In some cases, the cardiologist will inflate a balloon first to widen the artery before placing the stent. In others, the stent can be placed directly without this pre-dilation step.
Recovery After Stenting
Hospital stays vary depending on why the stent was placed. Someone who received a stent during a scheduled procedure for stable chest pain may go home the same day or the next morning. A patient who needed emergency stenting during a heart attack will typically stay longer for monitoring.
You should avoid strenuous exercise and heavy lifting for at least 24 hours after the procedure. The puncture site in your wrist or groin needs a short time to heal, and you may have a small bandage or closure device there. Most people return to normal daily activities within a few days, though your doctor will give you a more specific timeline based on your situation.
Medications After a Stent
After stent placement, you’ll take blood-thinning medications to prevent clots from forming inside the new stent. The standard approach combines low-dose aspirin with a second antiplatelet drug. How long you stay on both medications depends on the type of stent and why it was placed.
For patients with stable heart disease who receive a drug-eluting stent, the second medication is typically continued for at least six months. With a bare-metal stent, the minimum is one month. If the stent was placed during a heart attack or acute chest pain event, the combination therapy usually lasts at least 12 months. In all cases, low-dose aspirin is generally continued indefinitely.
Stopping these medications too early is one of the biggest risk factors for stent thrombosis, a dangerous complication where a blood clot forms inside the stent and suddenly blocks blood flow. In the early days of stenting, thrombosis rates ran as high as 16%. Modern techniques and antiplatelet therapy have brought that down to about 0.7% in the first year and 0.2% to 0.6% annually after that. The risk is higher for people treated during a heart attack (up to 3.4%) compared to those who have an elective procedure (0.3% to 0.5%).

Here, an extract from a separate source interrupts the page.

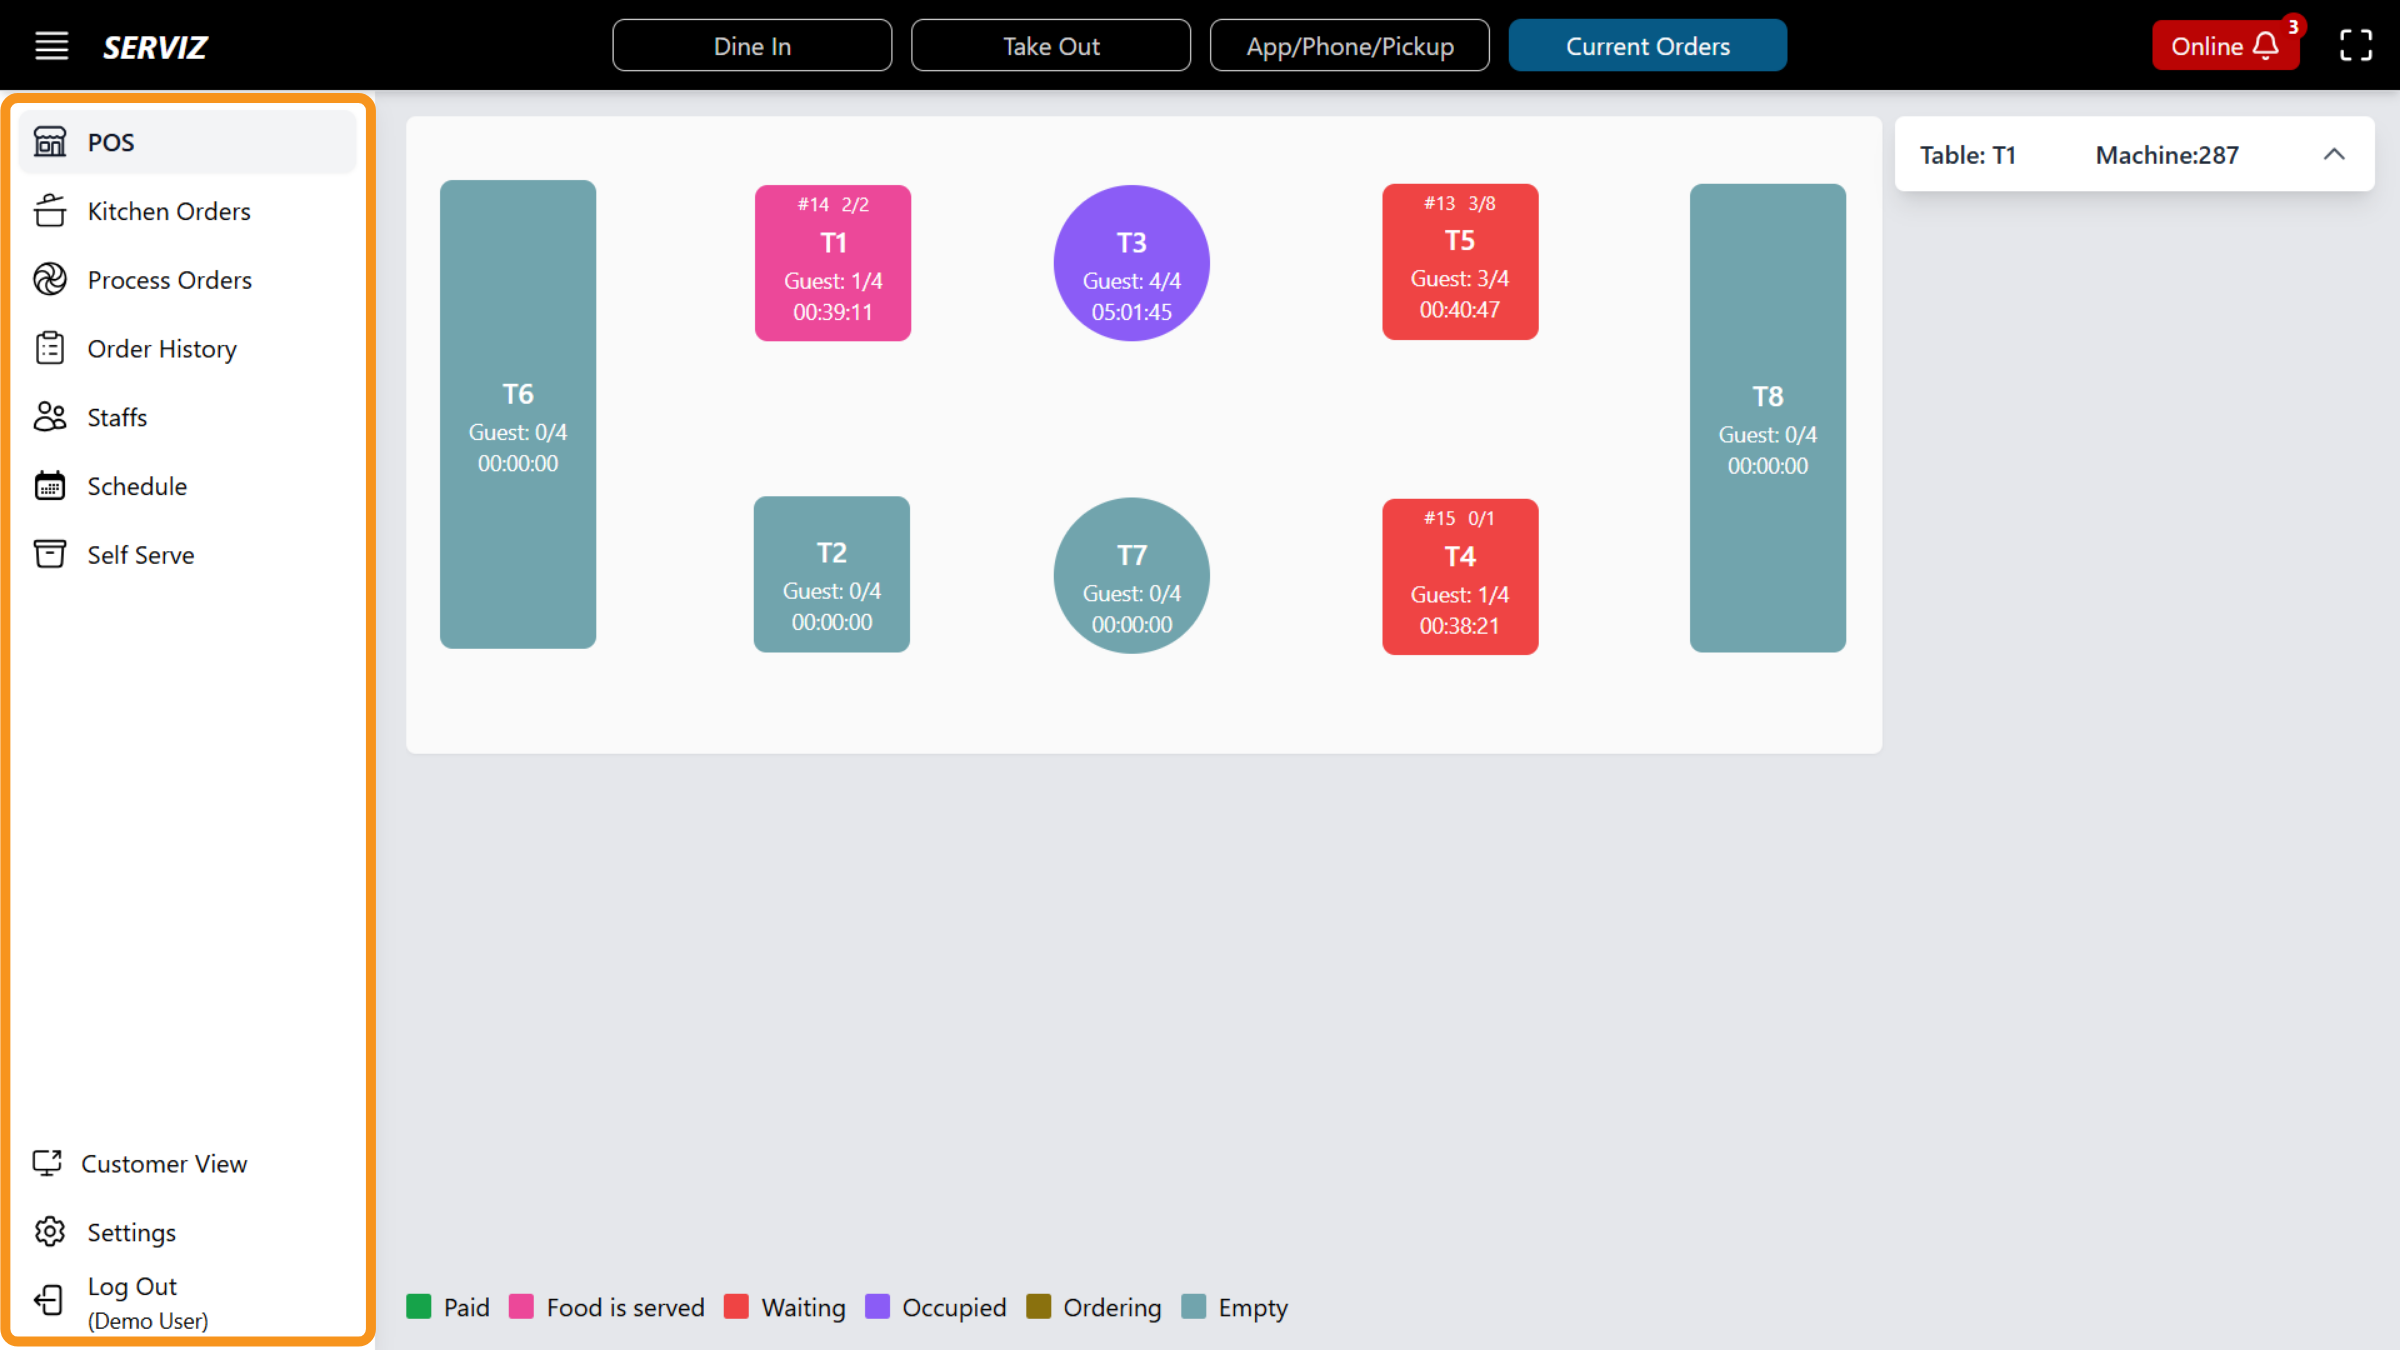The image size is (2400, 1350).
Task: Click the Waiting red legend swatch
Action: [x=737, y=1307]
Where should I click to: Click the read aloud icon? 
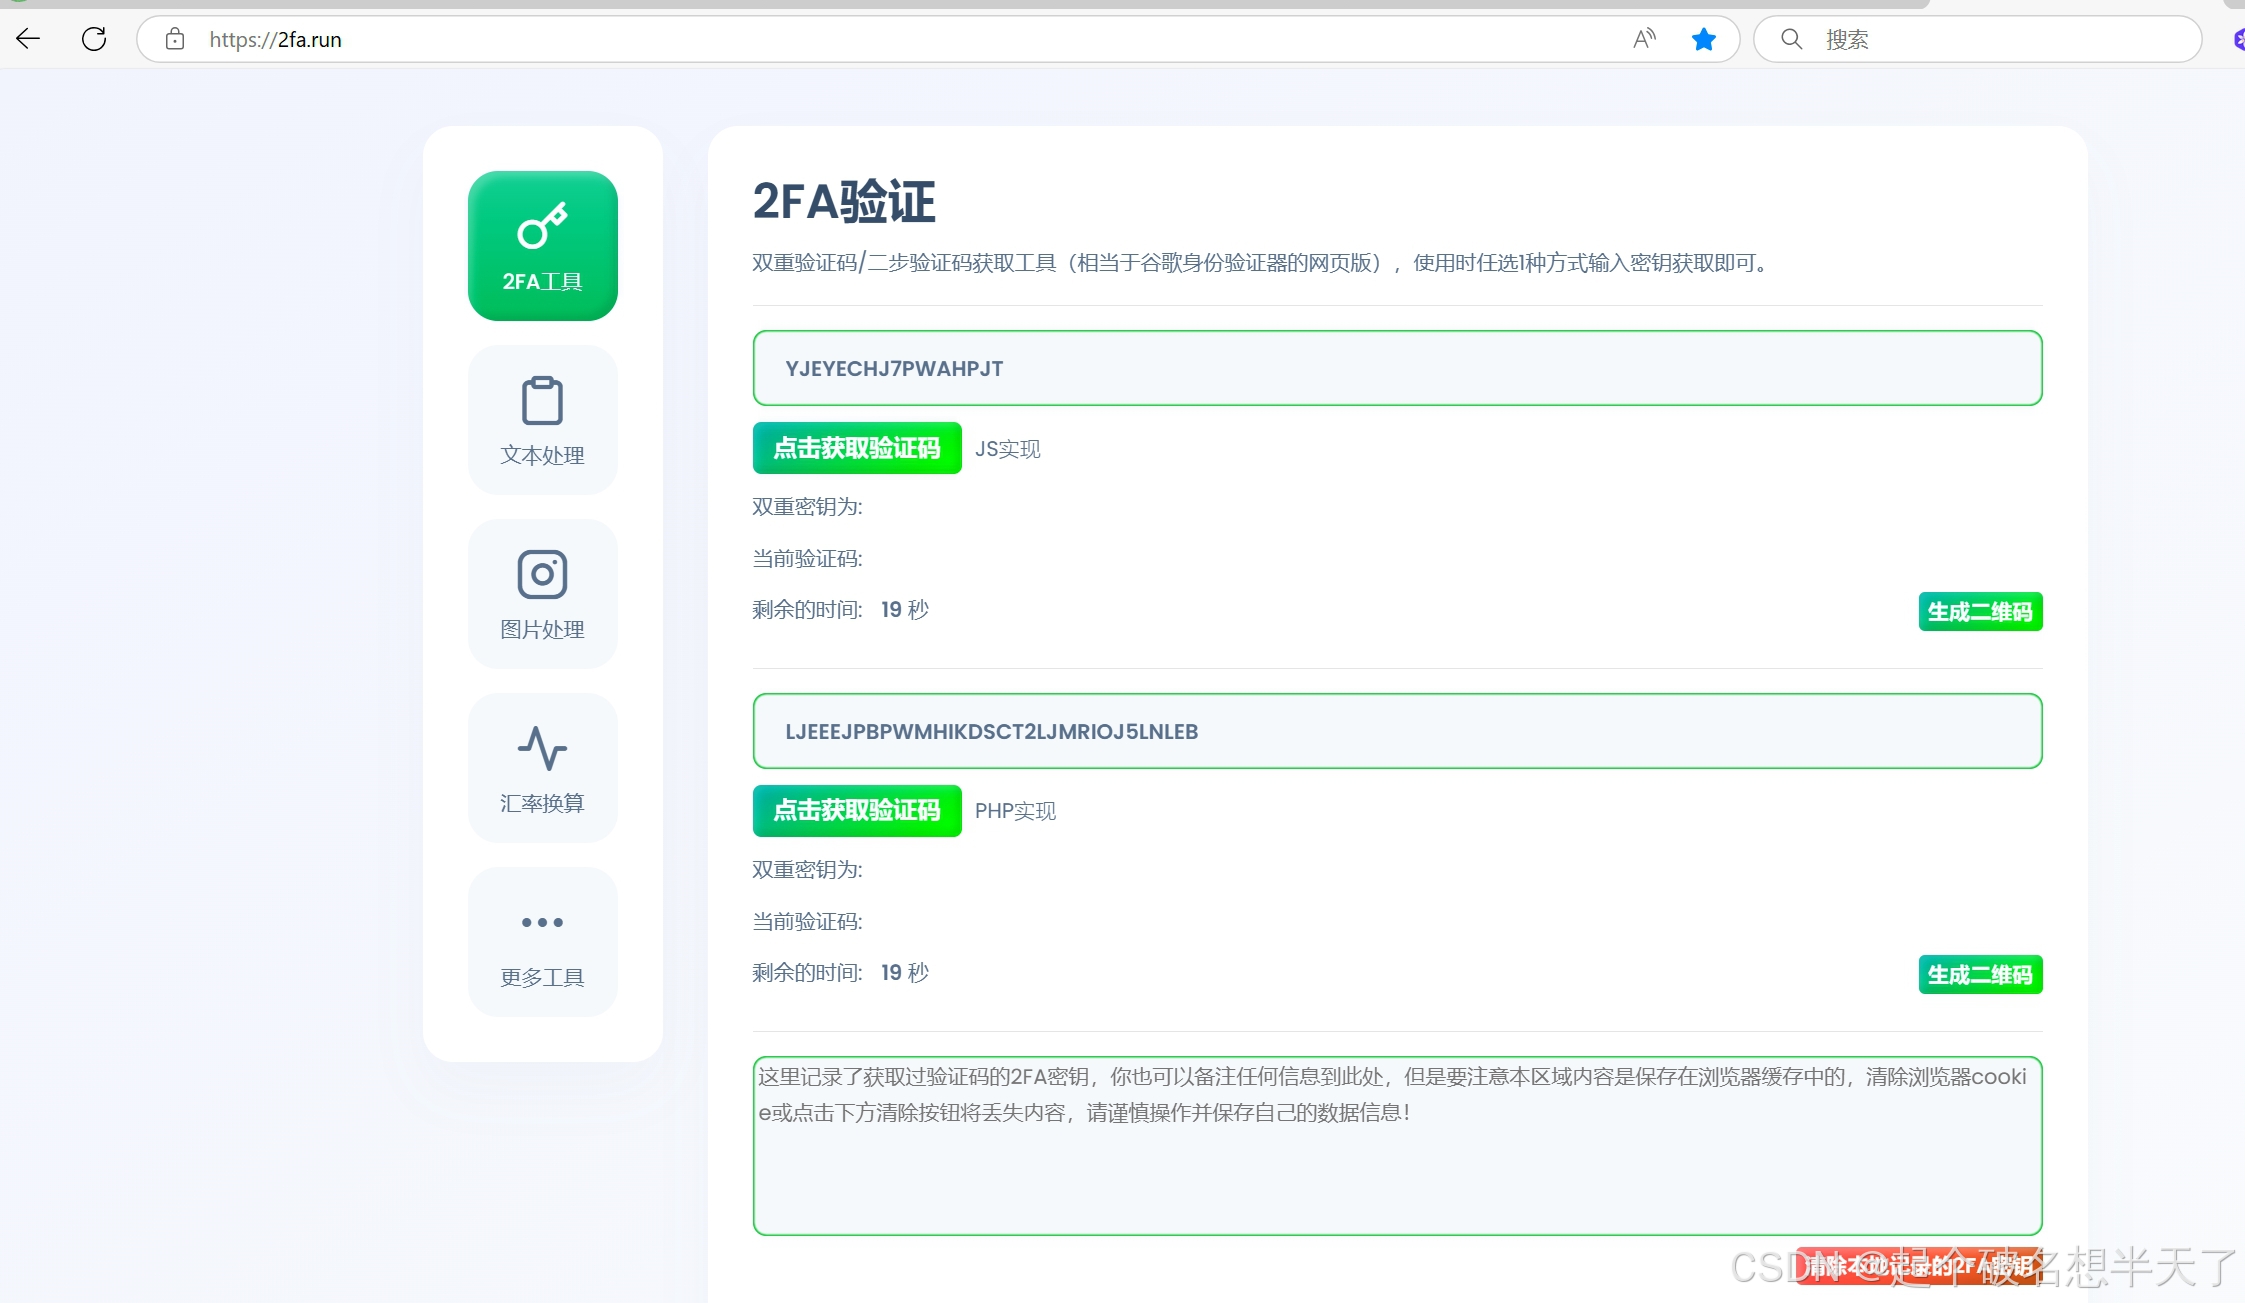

Risk Factors for Complications
Certain conditions raise the likelihood of problems after stenting. Diabetes, kidney disease, and more extensive coronary artery disease are all associated with higher rates of stent thrombosis. Technical factors matter too: a stent that doesn’t fully expand, one placed in a very small vessel, or one that covers a long segment of artery is more prone to clotting. Stents placed at points where arteries branch are also at increased risk.
Re-narrowing of the artery inside a stent remains possible even with drug-eluting designs, though it’s far less common than it was with bare-metal stents. When it does occur, it can usually be treated with another stent or balloon procedure.
Stents Beyond the Heart
While coronary stents get the most attention, the same basic technology is used throughout the body. Biliary stents are placed in the common bile duct when it becomes blocked, most often by gallstones or tumors. This is one of the most common treatments for bile duct obstruction, and the stent can also be used to treat leaks in the bile or pancreatic ducts. Stents in the esophagus help keep the swallowing passage open in patients with tumors or severe scarring. Airway stents prop open the trachea or bronchi when they’re compressed by tumors or weakened by disease. Ureteral stents keep urine flowing from the kidneys to the bladder when kidney stones or other blockages threaten to cause a backup.
Non-vascular stents may be temporary or permanent depending on the condition. Some are designed to be removed after the underlying problem resolves, while others remain in place long-term.